To import other components into your react app, simply do the following:

import { Logo } from '@rocketsofawesome/mirage'

You should then have access to the component and can use it like a normal react component:

<Logo />

It's that easy! Additional props are documented in

Loading Components with Alternate Themes

reactstyleguidist does not provide support for switching between themes in the pattern library. If you want to see what certain components look like with Mini styles applied, change this line of SRC/core/theme/index.js from this:

<ThemeProvider theme={theme} {...this.props}>

to this:

<ThemeProvider theme={miniTheme} {...this.props}>

If you want to switch back to the default theme, just revert your changes.

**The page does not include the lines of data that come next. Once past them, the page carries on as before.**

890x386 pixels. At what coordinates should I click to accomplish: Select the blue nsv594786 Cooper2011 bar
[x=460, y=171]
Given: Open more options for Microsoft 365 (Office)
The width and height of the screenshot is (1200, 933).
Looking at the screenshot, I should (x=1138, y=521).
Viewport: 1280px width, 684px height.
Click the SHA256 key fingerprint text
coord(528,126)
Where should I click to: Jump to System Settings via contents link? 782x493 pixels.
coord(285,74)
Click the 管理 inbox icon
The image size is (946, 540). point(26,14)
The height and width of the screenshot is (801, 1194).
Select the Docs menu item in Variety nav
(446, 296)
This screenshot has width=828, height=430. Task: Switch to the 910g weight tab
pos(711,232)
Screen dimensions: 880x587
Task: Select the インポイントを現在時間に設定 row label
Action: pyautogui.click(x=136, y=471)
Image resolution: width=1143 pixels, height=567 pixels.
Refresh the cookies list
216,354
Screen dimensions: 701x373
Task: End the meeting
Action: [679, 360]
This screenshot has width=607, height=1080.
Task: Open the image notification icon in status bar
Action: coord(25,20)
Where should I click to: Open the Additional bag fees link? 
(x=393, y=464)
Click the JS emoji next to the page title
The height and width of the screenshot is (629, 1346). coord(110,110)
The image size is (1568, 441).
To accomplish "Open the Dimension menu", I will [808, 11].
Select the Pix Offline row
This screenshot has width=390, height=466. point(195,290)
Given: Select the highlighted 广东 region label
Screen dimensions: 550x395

To run the pattern library locally, run the following:

npm start

This will start the styleguidist server which parses through the directories in the src directory, and output those components to the pattern library.

If you would like to publish your new component(s) to the styleguide demo, commit your changes like you would normally.

Publish to npm

First, be sure to do your work on a feature branch, we have scripts that are run specifically on the master branch.

If you are happy with the changes that you have made to your component and you wish to publish your changes to npm, do the following.

First, be sure to add your component to the src/index.js, if you test your components by pulling them in from the SRC directory, you should be able to tell if they are being exported properly for consumption.

This is the file that gets distributed in the dist directory.

Then run the following commands:

npm version patch

This command will bump the version of the pattern library by one patch number (Note: publishing to npm requires that a new version number be supplied).

When you merge your feature branch onto master, the npm publish script will be run and your changes will then be available when you do npm install --save @rocketsofawesome/mirage in the codebase that is using our styled components. There is also another command that gets run that builds the styleguide code and then publishes that code to the gh-pages branch. This serves the static version of the component library.

The Rockets of Awesome Pattern Library (RoA PL) is an organized set of interactive, reusable components that can be used to build out more complicated modules, pages, and templates. Pattern libraries often include example elements, sample code, variations, use cases, and considerations.

When building a pattern library, you should consider the following for each pattern you add:

Pattern name: Giving each pattern a name makes it easier to discuss and reference them. Meaningful names help people quickly grasp what the pattern may look like and how it may be used.

Visual representation: What does the pattern look like? An interactive visual representation of the pattern can show different states (like active, focus, hover) and include other variations.

Design elements: Add a downloadable design file that can be easily edited. Designers can then incorporate the pattern into their workflow more quickly. Code samples: Sample code includes the code that defines the semantic structure, visual style, and behavior for each pattern. For web-based libraries, this would be the HTML, CSS, and Javascript. In most cases, the CSS and Javascript should already be defined in existing stylesheets and scripts. Sample code should document how to apply those styles and behaviors.

Variations: Some patterns have multiple variations. Show each of the visual variants, how to implement them, and what problems they are intended to solve. Use cases: Use cases define where and how to use patterns most effectively. They may even suggest alternative patterns for specific circumstances, good pattern combinations, and examples of when NOT to use the pattern.

Considerations: Even the best patterns have tradeoffs or potential pitfalls. Including considerations can help tell your team why (or more importantly why NOT) to use a pattern in certain circumstances. Related elements: What patterns are similar to this pattern? What patterns commonly accompany this one? Is this pattern a part of a larger component?